Although the Cold War framework was no longer predominant when George H.W. Bush became the forty-fi rst president in 1988, the framework continued to influence foreign policy until 1991. Syria remained a critical partner for maintaining a balance of power in the Middle East. Due to the stature of Damascus in the Arab world, it became necessary for Syria to be included in the U.S.-Arab coalition assembled to expel Saddam Hussein’s Iraqi forces from Kuwait in 1991. U.S. Secretary of State James Baker recognized the necessity of working with Syria and courted the regime, traveling to meet Asad despite domestic criticism about allowing strategic concerns to override ideological ones.12 Robert G. Rabil, author of Syria, the United States, and the War on Ter ror in the Middle East, notes that during the first Gulf War, “When American vital interests [were] at stake, the United States [had] no compunction either to push aside or to overlook any reservations standing in the way of achieving its goals.” 13 This is consistent with realist theory, which predicts that states act in response to their vital needs, not in response to international norms or institutions. After Iraqi forces were expelled from Kuwait, President Bush did not order the overthrow of Saddam Hussein or attempt to redesign the Middle East. He wanted to return to the status quo ante.14

Although the conflicts that had dominated his predecessors’ involvement in the Middle East had passed, President Clinton followed a similar approach toward Syria. For Clinton, the dominant issue in the Middle East was the Arab-Israeli peace process. Because Syria might be able to play a key role in achieving a lasting peace settlement, it once again was a powerful player that needed to be courted.15 Despite a skeptical U.S. Congress, the Clinton administration overlooked the possible inappropriateness of negotiating with a state that had been accused of sponsoring terrorism, that had violated Lebanese sovereignty, and that was suspected of seeking to acquire weapons of mass destruction. Syria might be able to play a key role in achieving a lasting peace settlement. According to realists, the world is a dangerous place with “competing states rationally pursuing interests.”16 The State Department’s coordinator for counterterrorism, Philip Wilcox, defended the Clinton approach: “Diplomacy is not always a pleasant business, and you do not always deal with people of perfect virtue, but the United States has interests and responsibilities in the world, and we are willing to engage with many different kinds of states to protect our own interests.”17 For the United States, it was realistic to overlook the authoritarian nature of the Syrian regime when it was in the U.S. national interest to seek its help.

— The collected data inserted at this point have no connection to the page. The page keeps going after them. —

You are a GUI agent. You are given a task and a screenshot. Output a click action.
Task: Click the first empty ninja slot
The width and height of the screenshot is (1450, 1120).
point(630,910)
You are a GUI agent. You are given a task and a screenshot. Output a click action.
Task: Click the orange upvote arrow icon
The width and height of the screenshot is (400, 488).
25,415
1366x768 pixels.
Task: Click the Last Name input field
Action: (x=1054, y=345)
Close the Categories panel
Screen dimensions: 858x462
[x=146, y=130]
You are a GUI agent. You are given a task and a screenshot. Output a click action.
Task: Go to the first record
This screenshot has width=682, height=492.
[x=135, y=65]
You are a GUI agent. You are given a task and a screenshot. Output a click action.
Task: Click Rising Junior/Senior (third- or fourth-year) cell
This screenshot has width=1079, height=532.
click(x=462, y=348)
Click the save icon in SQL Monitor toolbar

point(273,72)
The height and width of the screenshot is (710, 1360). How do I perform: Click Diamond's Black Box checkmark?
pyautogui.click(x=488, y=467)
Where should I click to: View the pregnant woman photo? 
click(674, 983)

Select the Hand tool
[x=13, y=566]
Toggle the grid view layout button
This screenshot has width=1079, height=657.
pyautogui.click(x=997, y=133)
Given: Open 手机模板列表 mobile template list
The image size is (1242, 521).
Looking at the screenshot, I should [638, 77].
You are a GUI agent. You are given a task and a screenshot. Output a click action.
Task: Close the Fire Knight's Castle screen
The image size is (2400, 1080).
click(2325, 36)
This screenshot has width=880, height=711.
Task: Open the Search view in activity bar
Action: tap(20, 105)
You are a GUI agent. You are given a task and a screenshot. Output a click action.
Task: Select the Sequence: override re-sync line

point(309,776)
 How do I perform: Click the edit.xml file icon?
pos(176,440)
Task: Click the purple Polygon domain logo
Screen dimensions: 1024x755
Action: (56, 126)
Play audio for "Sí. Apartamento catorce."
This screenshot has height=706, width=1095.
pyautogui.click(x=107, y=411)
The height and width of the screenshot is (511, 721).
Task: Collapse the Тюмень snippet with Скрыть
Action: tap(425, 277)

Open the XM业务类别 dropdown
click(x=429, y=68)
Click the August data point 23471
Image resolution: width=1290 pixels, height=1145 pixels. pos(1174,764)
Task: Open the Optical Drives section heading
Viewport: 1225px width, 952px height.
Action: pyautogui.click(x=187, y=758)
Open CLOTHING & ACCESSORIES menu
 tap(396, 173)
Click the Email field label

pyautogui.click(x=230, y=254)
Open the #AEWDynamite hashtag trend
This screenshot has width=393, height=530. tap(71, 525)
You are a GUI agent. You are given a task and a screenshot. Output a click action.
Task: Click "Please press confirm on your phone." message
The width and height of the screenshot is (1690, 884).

Some seem to believe we should negotiate with terrorists and radicals, as if some ingenious argument will persuade them they have been wrong all along. 18
– George W. Bush

When George W. Bush became the forty-third president in 2001, the United States made the fi rst significant shift in its approach toward Syria since designating it a sponsor of terrorism 21 years earlier. Despite Syria’s provision of valuable intelligence on al-Qaeda following the attacks of 9/11 and Syria’s expressed desire to continue this intelligence collaboration, the United States increased its demands for political reform of the Syrian regime before any cooperation would be allowed.19 In January 2002, President Bush delivered his State of the Union address, later known as the “Axis of Evil” speech, referring to Iraq, Iran and North Korea. He said the United States will “prevent regimes that sponsor terror from threatening America or our friends and allies.”20 Later, in April 2002, President Bush said, “Syria has spoken out against al-Qaeda. We expect it to act against Hamas and Hezbollah, as well. It’s time for … Syria to decide which side of the war against terror it is on.”21 Thus, any state in the Middle East having a conflict with America’s principal ally, Israel, became a target of the Bush administration in the eyes of the Arab world.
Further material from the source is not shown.